[Requirement] The result is the exact lines from the one containing "Instruction: Click the" through the final line of the entries; leave out the pictures.

*** Exercise materials ***

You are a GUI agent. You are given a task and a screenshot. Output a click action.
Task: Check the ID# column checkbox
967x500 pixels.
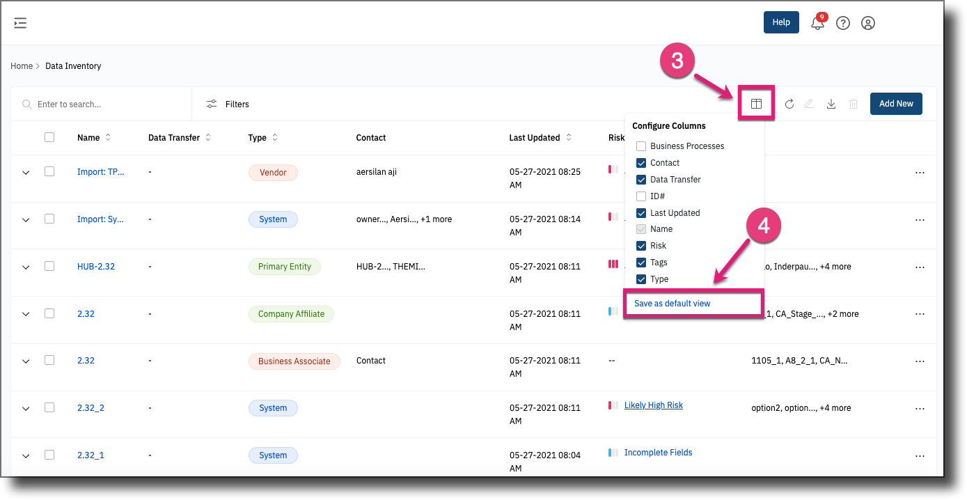(640, 196)
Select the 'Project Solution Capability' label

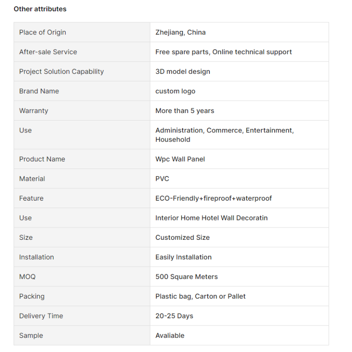(62, 71)
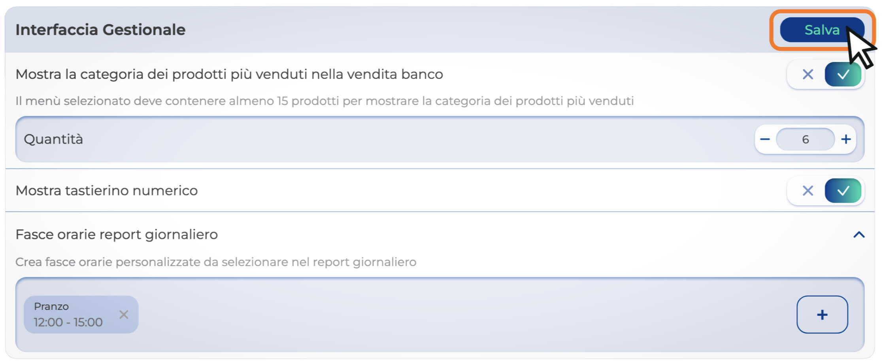Turn on Mostra tastierino numerico checkmark

(843, 191)
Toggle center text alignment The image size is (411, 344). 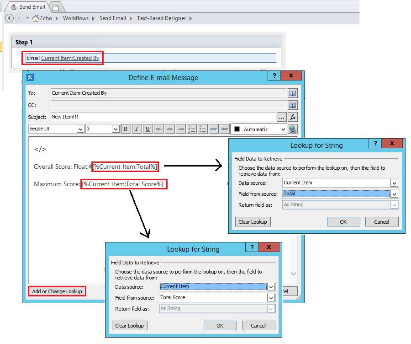tap(169, 129)
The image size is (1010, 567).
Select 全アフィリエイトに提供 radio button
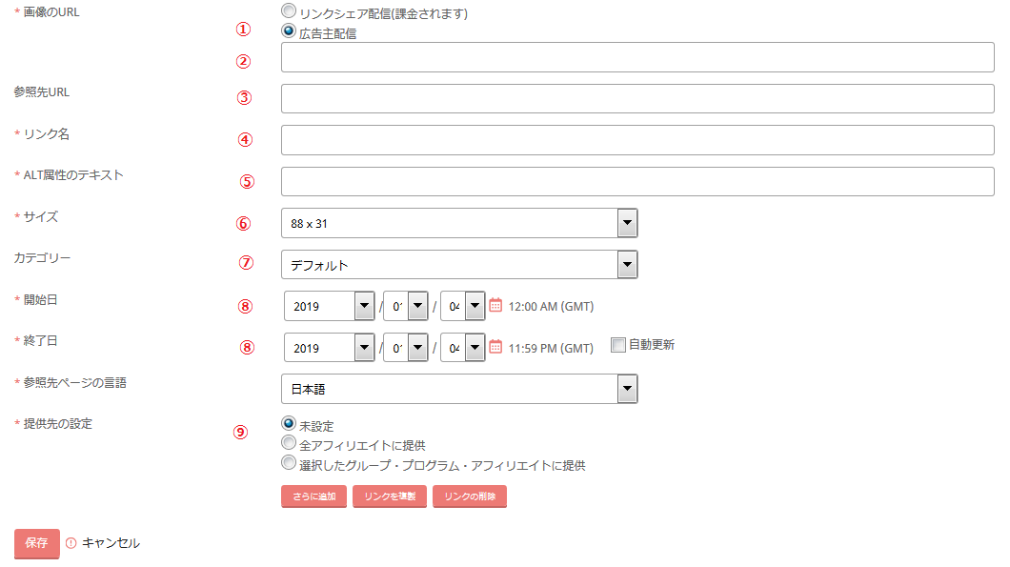(289, 443)
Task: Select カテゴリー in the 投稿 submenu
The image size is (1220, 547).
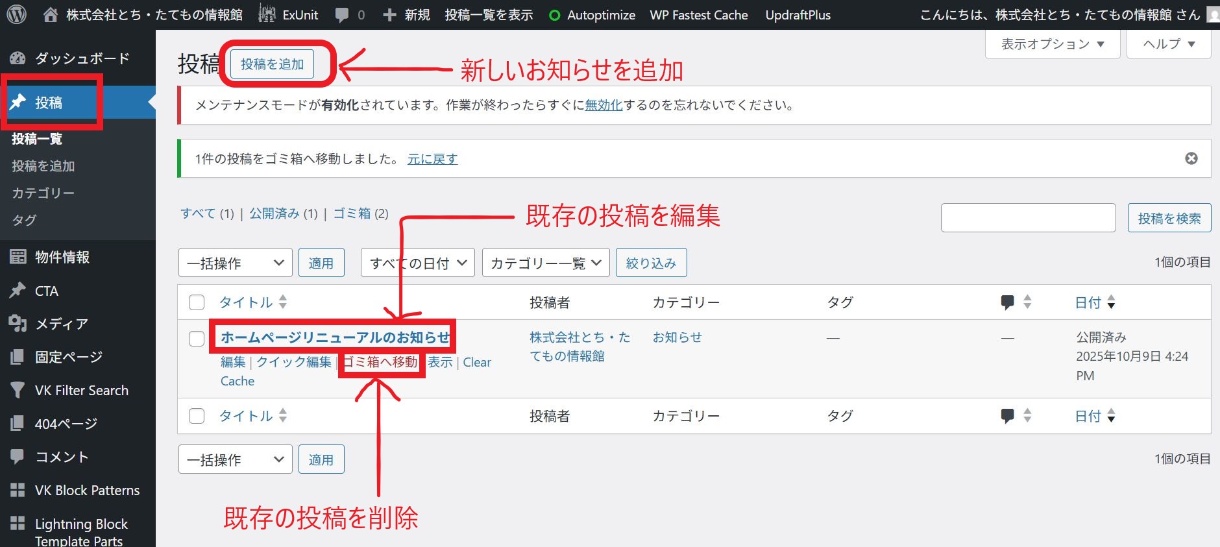Action: pos(43,193)

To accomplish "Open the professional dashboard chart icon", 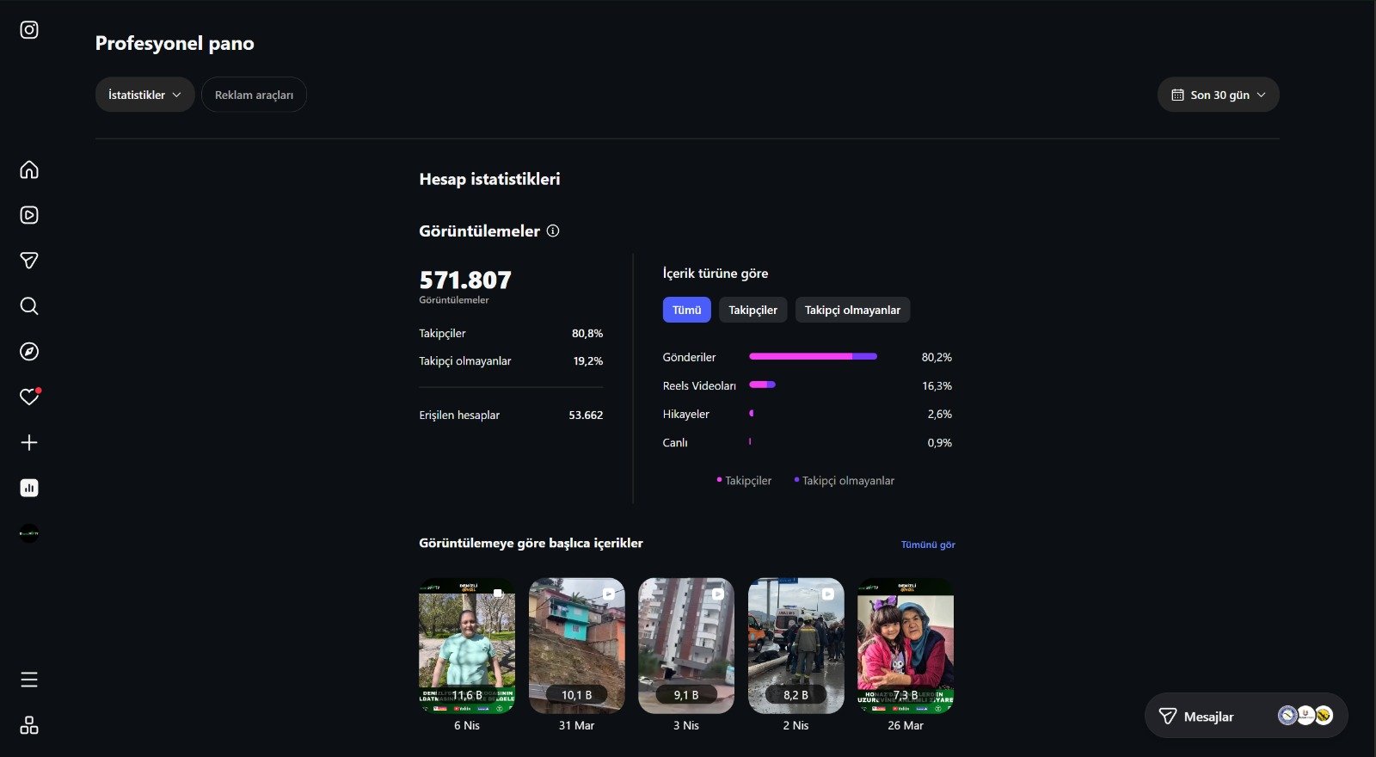I will click(29, 488).
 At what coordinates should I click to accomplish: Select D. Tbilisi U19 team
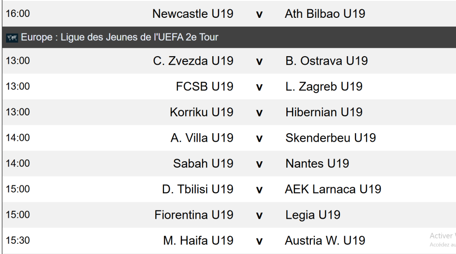197,189
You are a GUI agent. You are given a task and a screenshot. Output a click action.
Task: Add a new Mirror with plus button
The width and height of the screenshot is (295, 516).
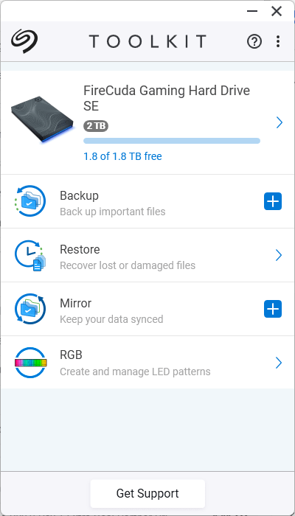click(x=273, y=309)
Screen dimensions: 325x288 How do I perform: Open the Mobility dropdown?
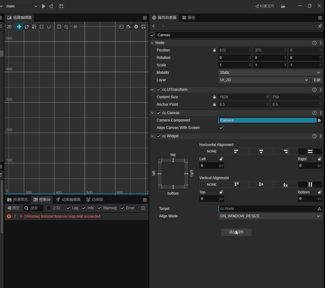tap(270, 73)
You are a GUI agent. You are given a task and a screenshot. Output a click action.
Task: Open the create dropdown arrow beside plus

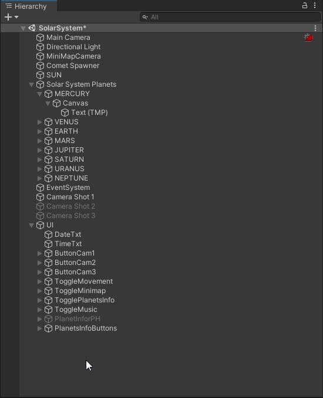tap(16, 17)
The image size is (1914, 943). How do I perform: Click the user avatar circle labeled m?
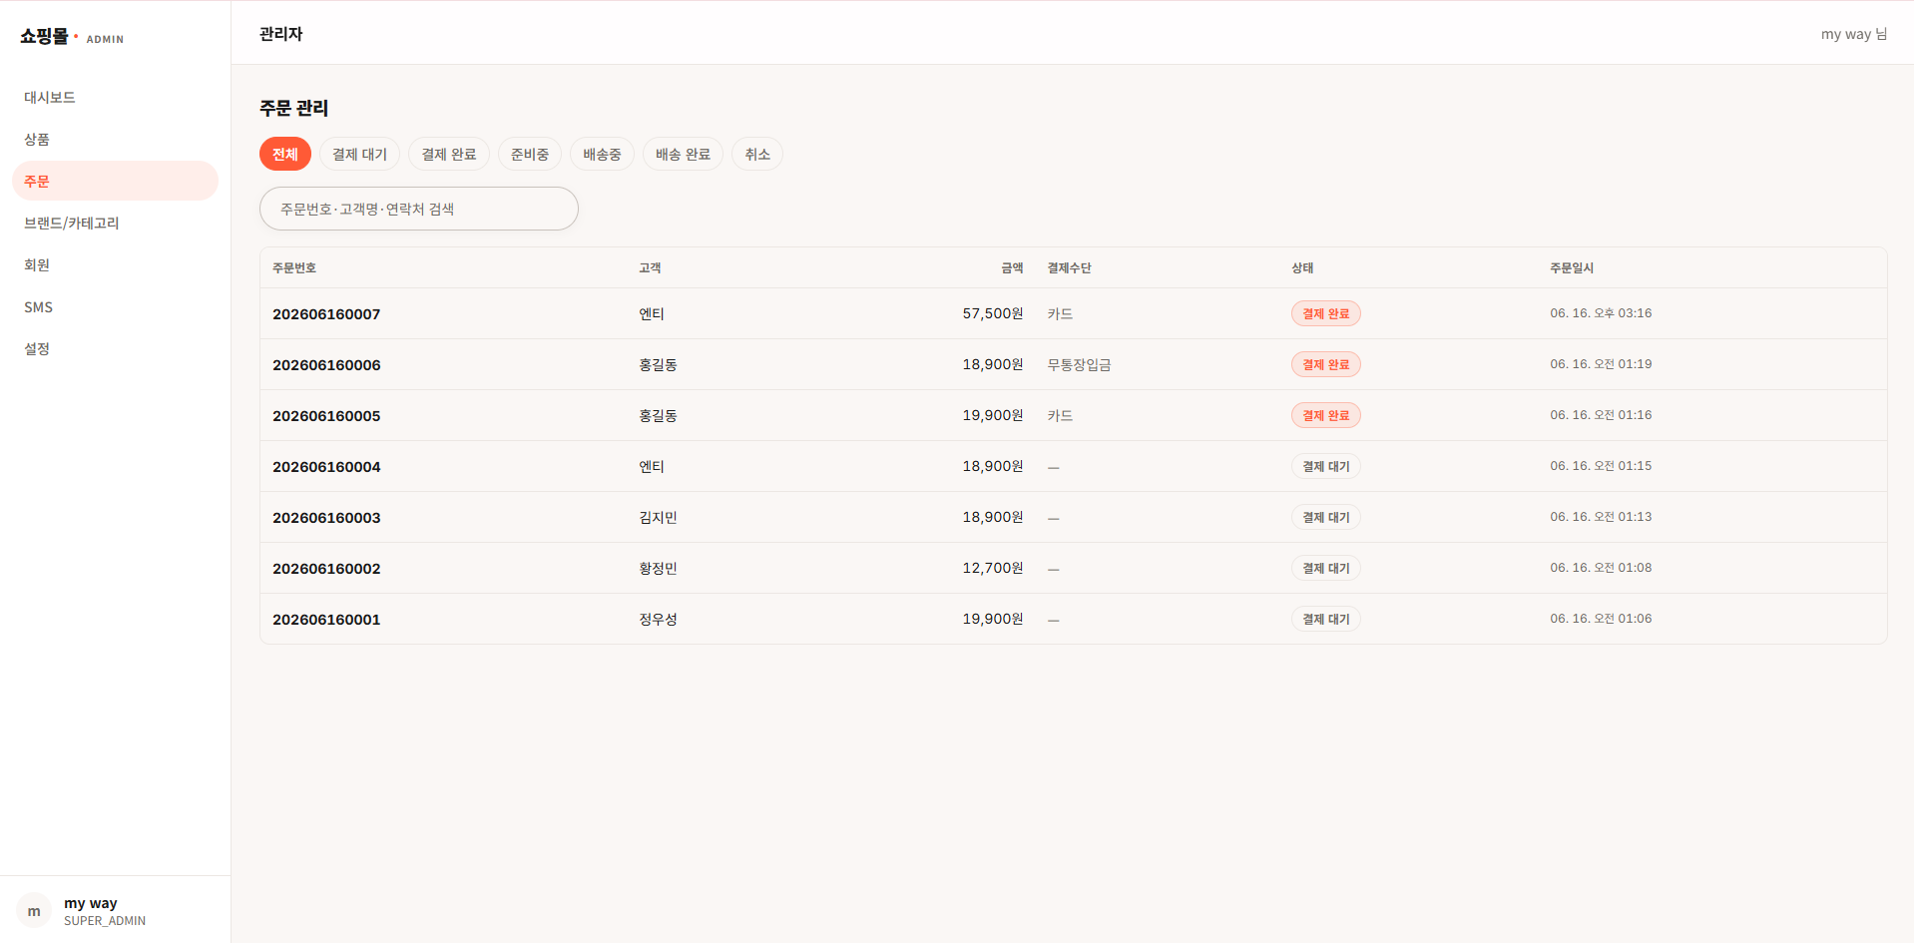point(34,910)

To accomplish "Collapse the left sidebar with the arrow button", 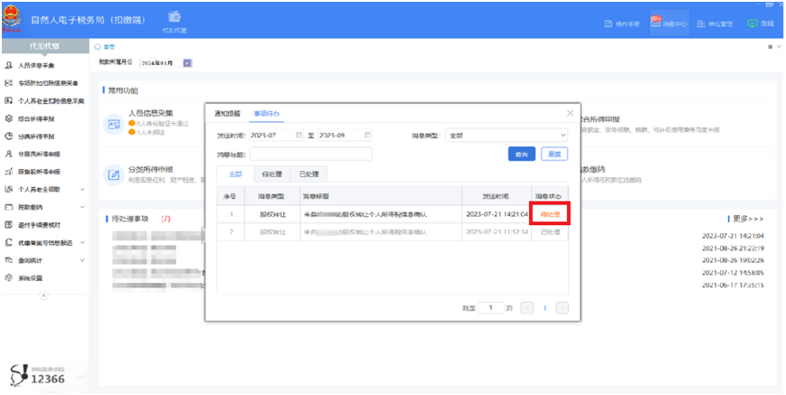I will [43, 295].
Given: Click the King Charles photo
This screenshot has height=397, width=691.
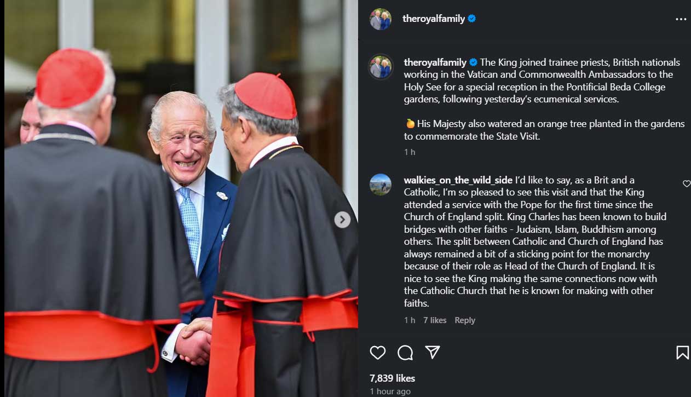Looking at the screenshot, I should [x=181, y=198].
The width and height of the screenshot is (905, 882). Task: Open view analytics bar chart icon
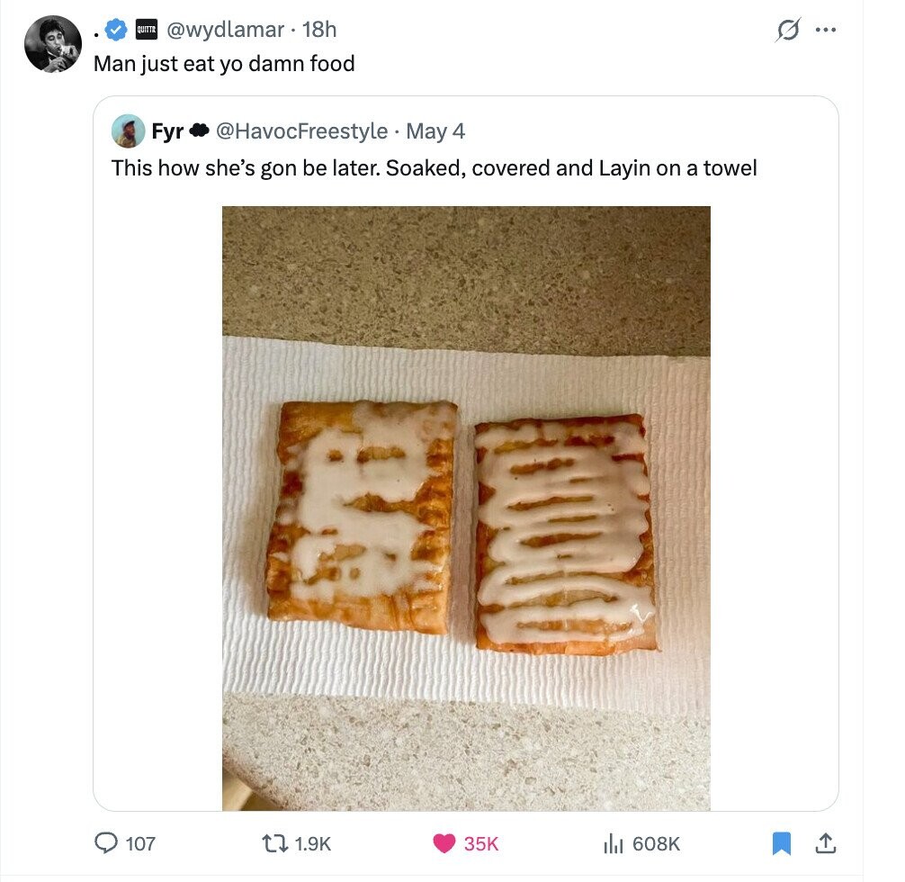point(612,843)
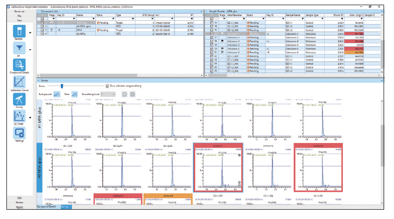Select the Survey telescope icon

pos(19,99)
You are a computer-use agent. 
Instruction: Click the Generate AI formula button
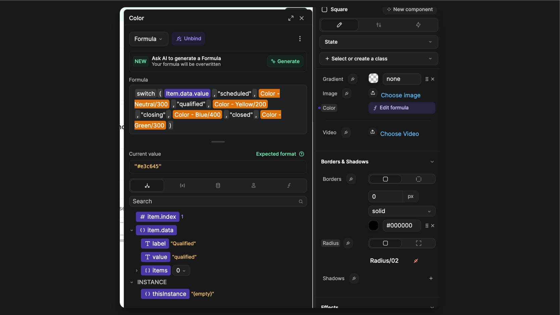pos(285,61)
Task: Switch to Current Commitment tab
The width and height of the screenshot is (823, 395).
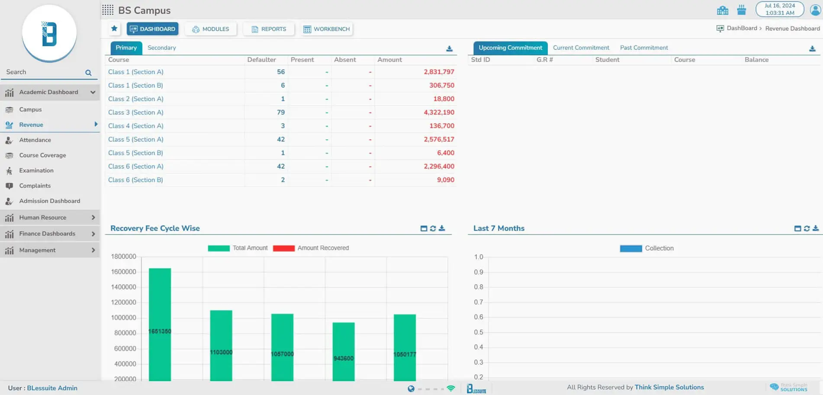Action: pos(581,48)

*** End of Exercise materials ***

[Written answer]
Instruction: Click the Generate AI formula button
pos(285,61)
Task: Switch to Current Commitment tab
The width and height of the screenshot is (823, 395).
Action: pos(581,48)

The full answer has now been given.